Beginning with the line that holds "Click the reset scale icon" and ending with the last line below, please copy every line exactly, add nothing, and leave out the pictures.

Task data.
* * * * * * *
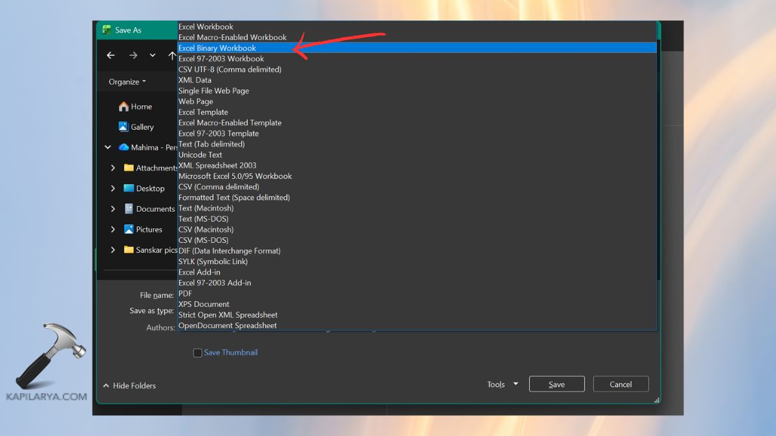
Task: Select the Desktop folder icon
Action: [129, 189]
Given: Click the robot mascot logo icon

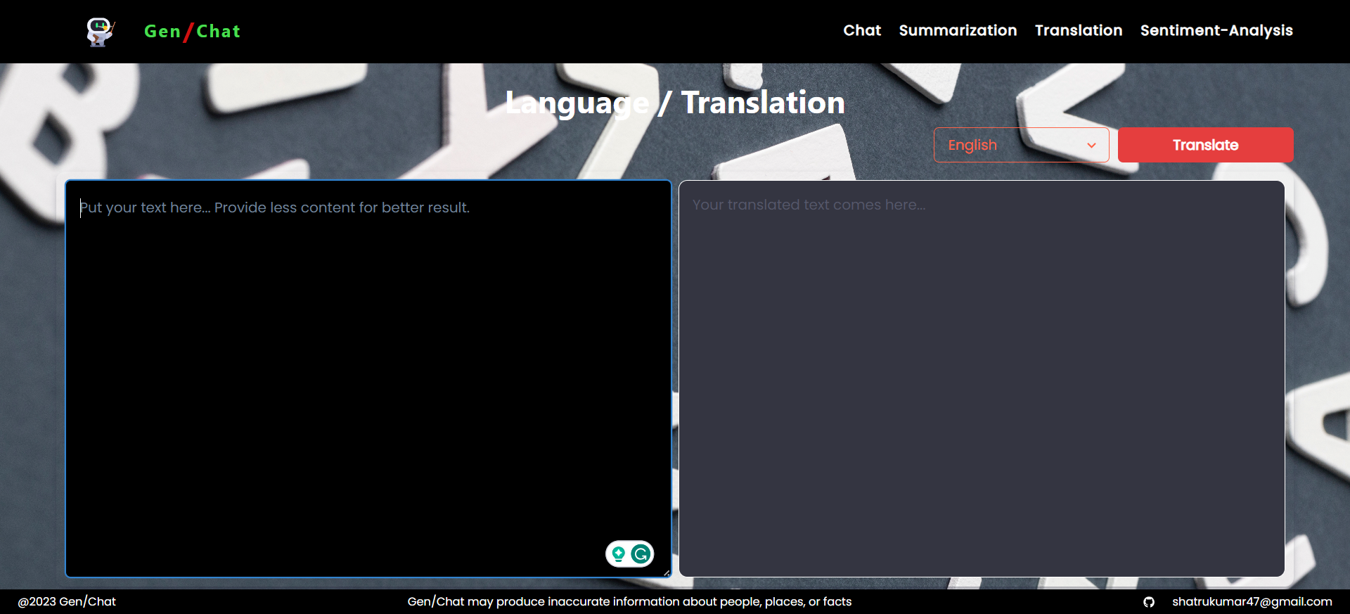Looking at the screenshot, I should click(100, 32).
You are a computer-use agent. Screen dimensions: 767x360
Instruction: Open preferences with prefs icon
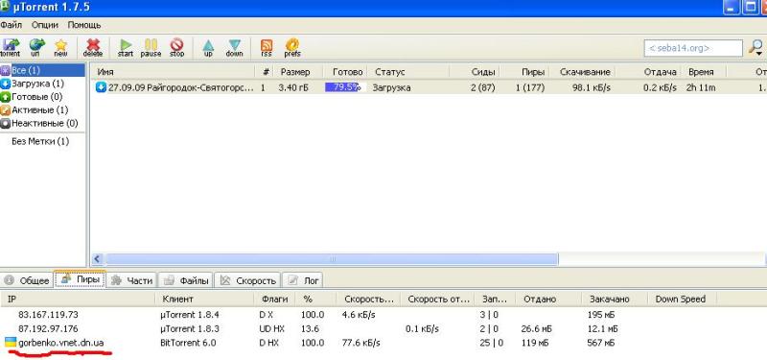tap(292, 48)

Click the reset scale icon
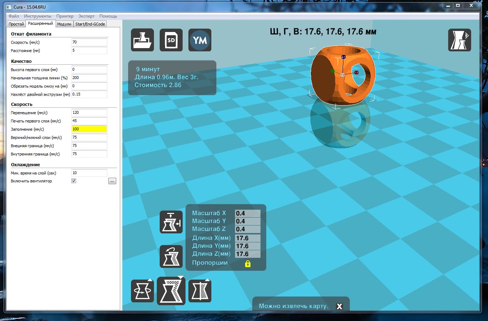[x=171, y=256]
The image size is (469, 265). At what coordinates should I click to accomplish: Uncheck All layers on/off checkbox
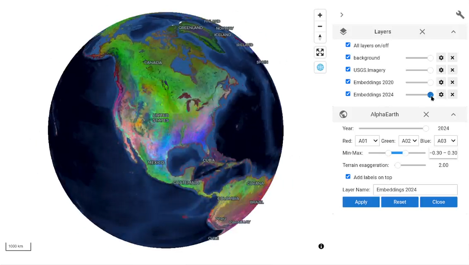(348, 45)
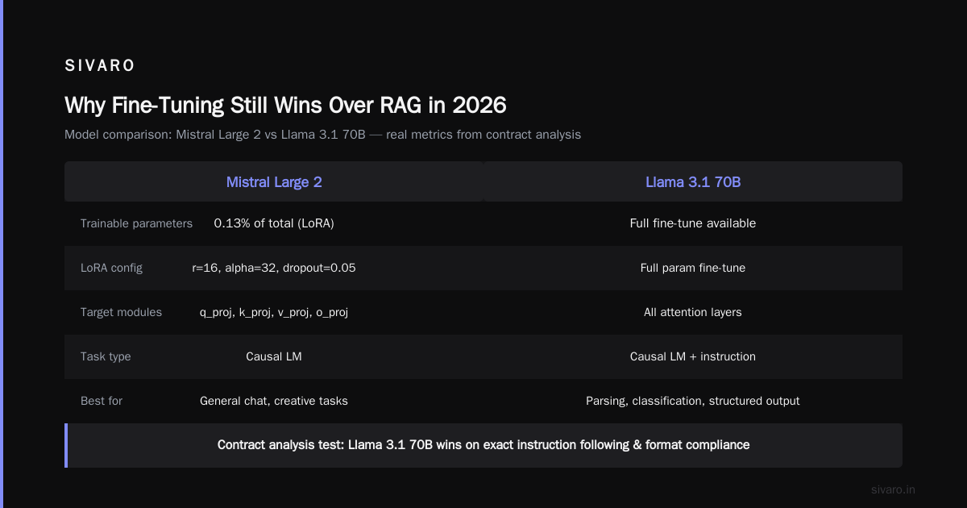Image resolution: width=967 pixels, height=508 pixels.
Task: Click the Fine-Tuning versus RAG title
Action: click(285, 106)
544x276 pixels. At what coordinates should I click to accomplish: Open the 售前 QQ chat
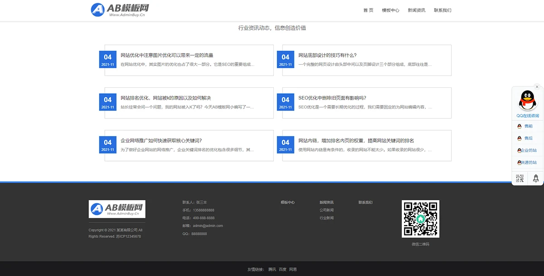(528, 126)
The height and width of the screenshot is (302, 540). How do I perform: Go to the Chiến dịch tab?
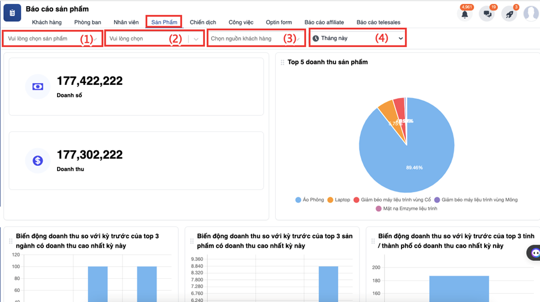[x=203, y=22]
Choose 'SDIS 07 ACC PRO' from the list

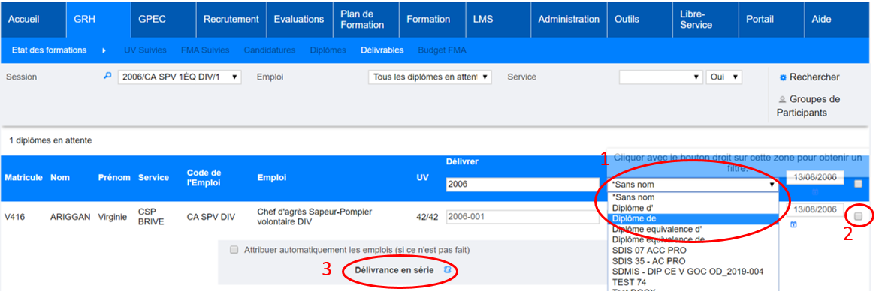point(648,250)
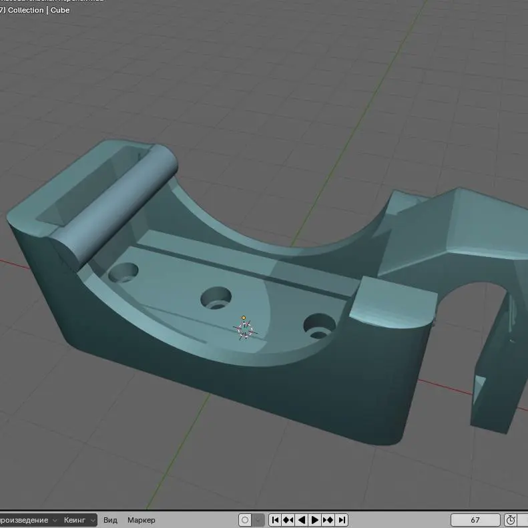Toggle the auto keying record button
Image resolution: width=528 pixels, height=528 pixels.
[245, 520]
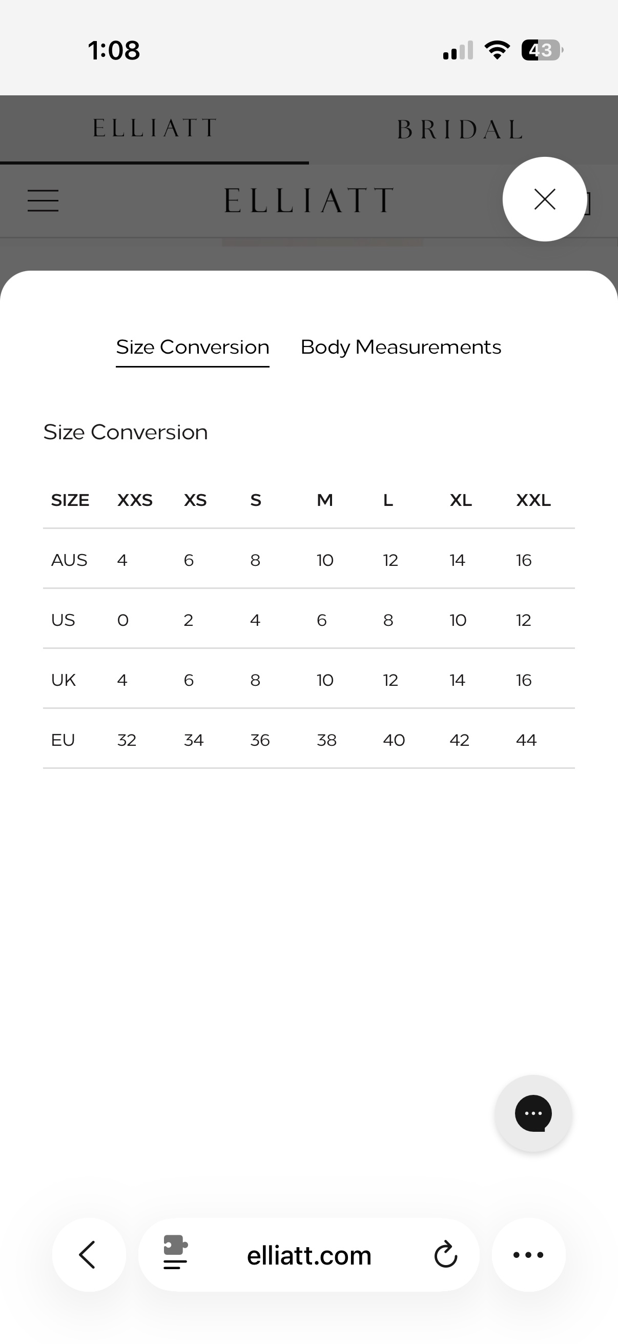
* * * * * * *
Answer to this exercise.
Click the reset scale icon
[x=171, y=256]
The image size is (469, 265). At what coordinates should I click to accomplish: Uncheck All layers on/off checkbox
(348, 45)
Image resolution: width=967 pixels, height=508 pixels.
Task: Click the Fine-Tuning versus RAG title
Action: click(285, 106)
544x276 pixels. At what coordinates should I click to accomplish: Open the 售前 QQ chat
(528, 126)
The height and width of the screenshot is (302, 540). How do I perform: Go to the Chiến dịch tab?
[x=203, y=22]
Choose 'SDIS 07 ACC PRO' from the list

point(648,250)
Toggle the auto keying record button
Image resolution: width=528 pixels, height=528 pixels.
[245, 520]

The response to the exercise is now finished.